▶ **DIRECTIONS**
Return exactly the lines from the "Click the fx insert function icon" line through the last line of the entries below. Include no pictures.

—————

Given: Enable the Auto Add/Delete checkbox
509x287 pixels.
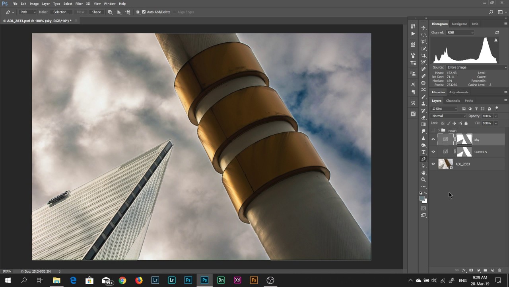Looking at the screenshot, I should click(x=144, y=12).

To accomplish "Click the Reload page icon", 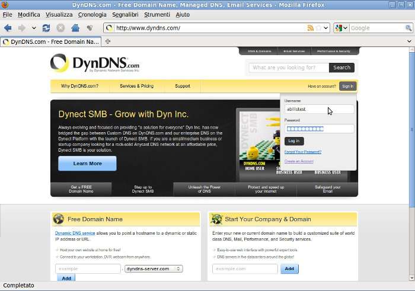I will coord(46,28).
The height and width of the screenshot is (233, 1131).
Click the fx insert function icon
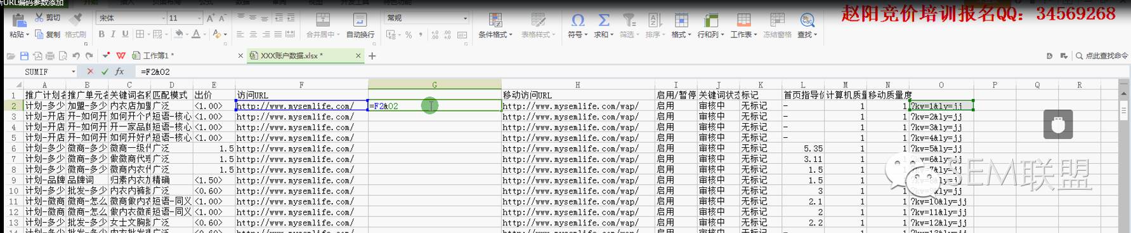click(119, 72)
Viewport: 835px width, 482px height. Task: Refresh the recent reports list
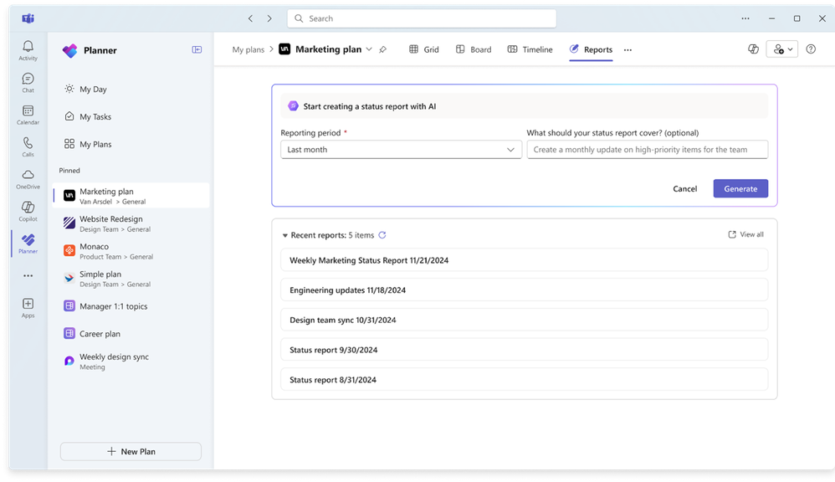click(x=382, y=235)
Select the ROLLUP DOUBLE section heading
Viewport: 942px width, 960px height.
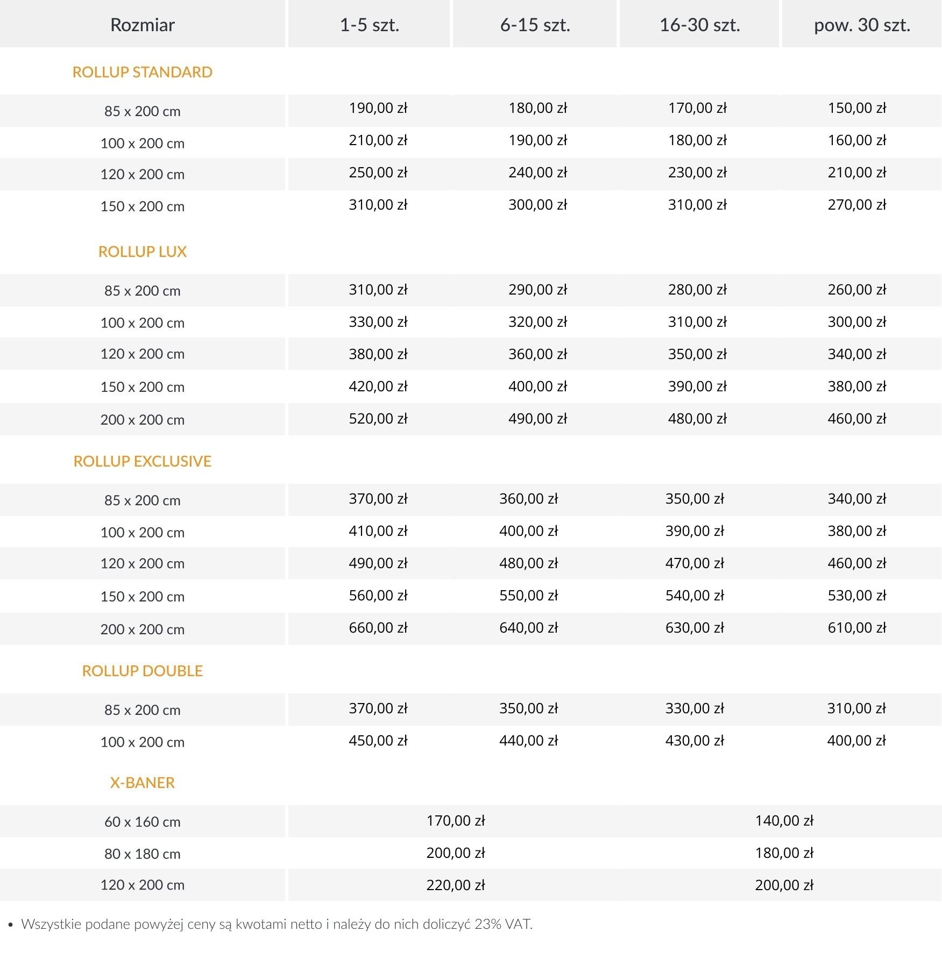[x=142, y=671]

—————

▶ **WRITTEN SOLUTION**
Click the fx insert function icon
click(119, 72)
Viewport: 835px width, 482px height. Task: Refresh the recent reports list
click(x=382, y=235)
Select the ROLLUP DOUBLE section heading
Viewport: 942px width, 960px height.
[x=142, y=671]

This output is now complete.